Stages of Training LLMs

1. Data Collection & Pre-processing

  • Massive datasets sourced from books, websites, code repositories, etc.
  • Cleaning to remove bias, spam, duplicates, and harmful content.
  • Quality of data directly influences performance.

2. Pre-training (Self-Supervised Learning)

  • Model learns via next-token prediction.
  • Produces a base model capable of understanding grammar, facts, and reasoning.

3. Supervised Fine-Tuning

  • Trained on curated prompt–response pairs.
  • Enhances instruction-following ability and task performance (summarization, translation, Q&A).

4. Alignment via RLHF

  • Reinforcement Learning from Human Feedback (RLHF).
  • Humans rank outputs based on safety and quality.
  • A reward model optimises responses to align with human values.
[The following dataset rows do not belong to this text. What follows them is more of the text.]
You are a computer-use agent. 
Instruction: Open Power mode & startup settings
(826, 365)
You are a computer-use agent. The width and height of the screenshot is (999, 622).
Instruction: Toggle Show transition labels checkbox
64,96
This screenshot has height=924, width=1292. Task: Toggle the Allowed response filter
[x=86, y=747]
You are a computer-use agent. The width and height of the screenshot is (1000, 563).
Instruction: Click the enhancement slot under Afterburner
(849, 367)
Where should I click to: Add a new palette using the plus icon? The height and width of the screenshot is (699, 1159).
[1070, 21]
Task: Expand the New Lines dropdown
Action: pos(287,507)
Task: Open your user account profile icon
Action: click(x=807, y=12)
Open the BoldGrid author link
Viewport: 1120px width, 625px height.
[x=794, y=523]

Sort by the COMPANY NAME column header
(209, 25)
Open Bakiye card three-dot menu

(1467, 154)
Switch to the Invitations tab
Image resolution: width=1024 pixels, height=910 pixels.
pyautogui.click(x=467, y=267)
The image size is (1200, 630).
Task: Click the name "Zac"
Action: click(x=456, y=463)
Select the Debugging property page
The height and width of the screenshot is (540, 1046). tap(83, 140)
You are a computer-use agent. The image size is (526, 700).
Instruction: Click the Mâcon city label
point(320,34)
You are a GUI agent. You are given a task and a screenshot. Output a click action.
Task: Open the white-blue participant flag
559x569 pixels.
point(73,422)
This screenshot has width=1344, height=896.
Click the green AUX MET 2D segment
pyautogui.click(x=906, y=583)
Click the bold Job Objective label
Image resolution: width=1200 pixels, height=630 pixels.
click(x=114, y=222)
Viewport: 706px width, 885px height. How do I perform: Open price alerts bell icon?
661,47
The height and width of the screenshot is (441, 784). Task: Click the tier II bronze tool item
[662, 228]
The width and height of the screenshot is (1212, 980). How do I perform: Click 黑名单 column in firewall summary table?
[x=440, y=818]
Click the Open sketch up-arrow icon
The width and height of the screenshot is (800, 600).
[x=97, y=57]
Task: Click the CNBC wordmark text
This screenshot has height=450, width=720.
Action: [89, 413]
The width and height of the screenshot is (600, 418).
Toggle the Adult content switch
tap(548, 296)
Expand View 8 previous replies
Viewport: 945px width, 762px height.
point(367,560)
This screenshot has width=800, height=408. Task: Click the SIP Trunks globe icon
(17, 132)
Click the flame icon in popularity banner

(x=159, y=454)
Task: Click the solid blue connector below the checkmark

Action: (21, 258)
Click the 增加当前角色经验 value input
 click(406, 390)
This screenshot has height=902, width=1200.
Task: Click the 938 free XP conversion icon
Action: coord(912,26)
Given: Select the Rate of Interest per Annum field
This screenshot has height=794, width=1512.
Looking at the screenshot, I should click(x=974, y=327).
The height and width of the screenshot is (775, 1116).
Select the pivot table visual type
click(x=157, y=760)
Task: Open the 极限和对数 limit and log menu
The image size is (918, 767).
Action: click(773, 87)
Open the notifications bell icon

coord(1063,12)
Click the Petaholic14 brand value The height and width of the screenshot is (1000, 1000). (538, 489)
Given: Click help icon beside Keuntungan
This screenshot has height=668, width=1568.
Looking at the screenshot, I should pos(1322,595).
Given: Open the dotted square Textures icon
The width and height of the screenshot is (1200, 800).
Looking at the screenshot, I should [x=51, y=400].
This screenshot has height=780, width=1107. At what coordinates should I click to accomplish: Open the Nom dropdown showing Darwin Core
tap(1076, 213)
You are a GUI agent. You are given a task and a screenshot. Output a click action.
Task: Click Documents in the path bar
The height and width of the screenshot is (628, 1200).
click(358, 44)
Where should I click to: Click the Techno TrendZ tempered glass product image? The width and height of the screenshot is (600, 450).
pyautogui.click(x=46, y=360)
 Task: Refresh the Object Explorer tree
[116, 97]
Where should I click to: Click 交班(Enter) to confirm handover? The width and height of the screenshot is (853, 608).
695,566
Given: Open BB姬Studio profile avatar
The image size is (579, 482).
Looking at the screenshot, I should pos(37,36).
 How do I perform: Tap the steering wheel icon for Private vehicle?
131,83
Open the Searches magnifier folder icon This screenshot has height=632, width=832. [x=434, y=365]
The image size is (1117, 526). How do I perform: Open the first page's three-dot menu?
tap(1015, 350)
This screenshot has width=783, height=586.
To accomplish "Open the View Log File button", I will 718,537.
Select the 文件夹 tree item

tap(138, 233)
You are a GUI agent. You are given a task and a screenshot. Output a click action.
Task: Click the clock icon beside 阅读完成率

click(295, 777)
Challenges in Training LLMs in India

  • Data Scarcity in Indian Languages
    • English and East Asian languages dominate internet data.
    • Indian languages remain underrepresented.
    • Many models rely on translation into English, increasing token consumption and cost.
  • High Capital and Compute Costs
    • Requires clusters of Graphics Processing Units (GPUs).
    • Training costs run into millions of dollars.
    • Limited domestic venture capital for foundational AI research.
  • Limited Immediate Commercial Use Cases: Training large models without clear monetisation pathways deters investment.
  • Infrastructure Constraints
    • Dependence on imported high-end chips.
    • Energy-intensive training processes.

Innovation: Mixture of Experts (MoE) Architecture

Earlier LLMs activated all parameters during inference, making them computationally expensive.

The Mixture of Experts (MoE) architecture activates only a subset of parameters (“experts”) for each query.

Advantages:

  • Reduced computational load
  • Faster inference
  • Lower electricity consumption
  • Cost-efficient deployment in resource-constrained settings

Sarvam’s 105B parameter model leverages MoE to balance performance with efficiency, focusing on accuracy and Indian context alignment rather than sheer scale.

IndiaAI Mission: Government Support for Domestic AI

Launched in March 2024 with an outlay of ?10,372 crore, the IndiaAI Mission aims to build a comprehensive AI ecosystem.

Key Components:

  • Compute Infrastructure
    • Over 36,000 GPUs commissioned in Indian data centres.
    • Additional 20,000 GPUs being added.
    • Target: 100,000 GPUs by end of 2026.
  • Subsidised Access
    • Sarvam AI granted 4,096 GPUs from a common compute cluster.
    • Subsidy estimated at nearly ?100 crore.
    • Cluster cost approximately ?246 crore.
  • Support for Innovation
    • Promotion of sovereign foundational models trained on Indian datasets.
    • Financial support covering compute and training costs.
    • Encouragement of open-source innovation.
  • Talent Development
    • Training support for over 13,500 students.
    • Establishment of India Data and AI Labs.

Other Indian Efforts

  • BharatGen (IIT Bombay-incubated): Multilingual 17B parameter model, targeted at sectors like education and healthcare.
  • Gnani.ai: Small text-to-speech model.
  • Indigenous focus on domain-specific and language-specific AI models.